Sur les passages les plus lents, une ombre se dessine particulièrement : celle, épique, de Reverend Bizarre. Simplement pour mieux situer la chronique, prenez note que malgré son statut de groupe culte, je n'ai jamais pu adhérer totalement au Reverend, que j'estime trop plat (blasphème, je sais) en comparaison d'un Candlemass bien plus vivant. Or, c'est bel et bien de Reverend Bizarre que Surtr semble s'inspirer principalement, notamment au niveau des lignes vocales, très proches de celles du groupe finlandais. Le groove général laisse également transparaître l'influence. C'est flagrant sur "Sonic Doom". La basse chaloupe elle aussi de temps à autre et permet à l'album de conserver une dynamique permanente malgré sa lenteur globale ("The Call", "I Am The Cross"). Finalement, peu de gros défauts sont à signaler sur ce Pulvis et Umbra qui sera une terre connue d'avance pour tout amateur du style. On regrettera néanmoins - et Surtr n'est pas la seule formation dans ce cas, loin de là - un chant correct mais vecteur de trop peu d'émotions. Chanter correctement est une chose, toucher la corde sensible en est une autre.

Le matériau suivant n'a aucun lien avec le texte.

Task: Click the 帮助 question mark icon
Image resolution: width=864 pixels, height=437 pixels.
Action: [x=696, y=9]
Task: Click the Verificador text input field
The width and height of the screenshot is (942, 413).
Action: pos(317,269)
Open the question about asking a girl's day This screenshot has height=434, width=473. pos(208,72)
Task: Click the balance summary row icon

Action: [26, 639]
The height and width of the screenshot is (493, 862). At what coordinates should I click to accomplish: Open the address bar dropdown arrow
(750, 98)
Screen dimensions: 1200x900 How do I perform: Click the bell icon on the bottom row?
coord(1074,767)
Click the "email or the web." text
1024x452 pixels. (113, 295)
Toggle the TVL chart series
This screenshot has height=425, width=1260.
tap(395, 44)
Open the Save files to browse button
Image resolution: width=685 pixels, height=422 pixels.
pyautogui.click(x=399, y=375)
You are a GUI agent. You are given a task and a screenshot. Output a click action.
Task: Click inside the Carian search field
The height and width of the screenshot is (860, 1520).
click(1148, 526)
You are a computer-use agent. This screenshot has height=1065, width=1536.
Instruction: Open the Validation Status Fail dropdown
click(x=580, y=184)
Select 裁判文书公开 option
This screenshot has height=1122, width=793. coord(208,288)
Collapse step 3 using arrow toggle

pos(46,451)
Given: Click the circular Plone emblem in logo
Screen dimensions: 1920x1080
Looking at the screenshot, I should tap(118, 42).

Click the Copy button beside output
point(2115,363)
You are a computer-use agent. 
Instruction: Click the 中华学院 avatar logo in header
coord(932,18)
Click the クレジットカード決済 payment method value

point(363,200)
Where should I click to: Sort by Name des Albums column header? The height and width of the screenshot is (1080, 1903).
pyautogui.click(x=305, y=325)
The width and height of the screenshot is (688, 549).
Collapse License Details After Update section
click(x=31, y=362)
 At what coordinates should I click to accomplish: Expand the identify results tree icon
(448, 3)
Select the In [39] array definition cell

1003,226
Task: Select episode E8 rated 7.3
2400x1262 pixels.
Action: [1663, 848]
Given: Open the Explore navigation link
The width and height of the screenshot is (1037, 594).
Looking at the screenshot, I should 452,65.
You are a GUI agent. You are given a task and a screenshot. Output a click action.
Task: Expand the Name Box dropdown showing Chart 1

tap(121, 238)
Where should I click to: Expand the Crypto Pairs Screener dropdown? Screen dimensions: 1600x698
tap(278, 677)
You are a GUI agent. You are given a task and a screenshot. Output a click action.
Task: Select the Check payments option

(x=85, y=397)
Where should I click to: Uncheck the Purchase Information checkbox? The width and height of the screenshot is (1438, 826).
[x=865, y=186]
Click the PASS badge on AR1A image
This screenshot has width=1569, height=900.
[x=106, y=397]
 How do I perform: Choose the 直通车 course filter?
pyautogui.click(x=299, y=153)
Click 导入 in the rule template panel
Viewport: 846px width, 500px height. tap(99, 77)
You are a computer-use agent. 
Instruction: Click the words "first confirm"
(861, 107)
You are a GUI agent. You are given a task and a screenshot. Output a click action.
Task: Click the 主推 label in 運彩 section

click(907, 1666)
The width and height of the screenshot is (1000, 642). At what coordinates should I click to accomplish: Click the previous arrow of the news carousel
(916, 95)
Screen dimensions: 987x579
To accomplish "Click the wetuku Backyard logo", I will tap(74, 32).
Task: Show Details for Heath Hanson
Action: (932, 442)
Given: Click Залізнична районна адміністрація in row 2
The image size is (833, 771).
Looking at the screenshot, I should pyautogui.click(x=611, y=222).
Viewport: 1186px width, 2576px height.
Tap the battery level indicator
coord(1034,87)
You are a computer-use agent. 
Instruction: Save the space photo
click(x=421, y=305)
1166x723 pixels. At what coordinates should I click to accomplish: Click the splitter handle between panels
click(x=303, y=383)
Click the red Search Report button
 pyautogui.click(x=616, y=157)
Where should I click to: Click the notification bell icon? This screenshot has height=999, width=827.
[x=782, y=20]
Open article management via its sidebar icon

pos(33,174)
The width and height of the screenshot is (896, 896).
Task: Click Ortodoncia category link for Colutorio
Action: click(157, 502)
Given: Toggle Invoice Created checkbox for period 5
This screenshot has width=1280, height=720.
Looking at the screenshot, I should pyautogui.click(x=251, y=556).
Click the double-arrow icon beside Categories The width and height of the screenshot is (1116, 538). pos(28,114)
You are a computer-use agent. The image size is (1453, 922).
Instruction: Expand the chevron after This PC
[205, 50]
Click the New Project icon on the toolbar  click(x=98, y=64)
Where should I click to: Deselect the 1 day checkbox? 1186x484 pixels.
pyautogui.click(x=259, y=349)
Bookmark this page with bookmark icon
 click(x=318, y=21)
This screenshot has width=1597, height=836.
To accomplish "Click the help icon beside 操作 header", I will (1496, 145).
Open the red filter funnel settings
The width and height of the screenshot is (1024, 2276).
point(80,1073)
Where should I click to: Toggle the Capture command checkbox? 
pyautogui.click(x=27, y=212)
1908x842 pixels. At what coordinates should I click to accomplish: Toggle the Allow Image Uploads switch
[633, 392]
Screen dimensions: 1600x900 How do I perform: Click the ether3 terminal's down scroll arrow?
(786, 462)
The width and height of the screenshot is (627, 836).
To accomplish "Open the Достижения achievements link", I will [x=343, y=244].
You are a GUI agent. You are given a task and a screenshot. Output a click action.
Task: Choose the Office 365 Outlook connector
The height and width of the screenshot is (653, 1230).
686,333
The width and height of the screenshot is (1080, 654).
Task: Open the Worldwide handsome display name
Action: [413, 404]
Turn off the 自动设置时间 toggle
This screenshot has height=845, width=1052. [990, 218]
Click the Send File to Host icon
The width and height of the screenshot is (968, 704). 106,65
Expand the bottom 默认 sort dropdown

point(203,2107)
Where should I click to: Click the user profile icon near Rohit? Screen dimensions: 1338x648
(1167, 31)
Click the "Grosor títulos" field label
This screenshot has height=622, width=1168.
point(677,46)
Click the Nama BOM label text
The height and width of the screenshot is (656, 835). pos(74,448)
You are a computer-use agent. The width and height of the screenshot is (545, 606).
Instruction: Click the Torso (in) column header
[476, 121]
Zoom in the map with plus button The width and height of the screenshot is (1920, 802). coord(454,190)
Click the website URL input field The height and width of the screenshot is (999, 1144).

Pulvis et Umbra est un bon album méritant bien son 12/20, son 3/5, son 1,5/2,5 (la magie des fractions !). Une note honorable, reflet d'un album l'étant également, qui montre que le groupe, malgré les critiques acides ayant visé leur premier opus, a su relever la tête. Très classique, cet album s'inspire des maîtres nordiques, certes sans leur faire d'ombre, mais sans non plus leur faire honte. Mention « Assez Bien » avec encouragements du jury et incitation à affirmer sa personnalité pour la prochaine fois.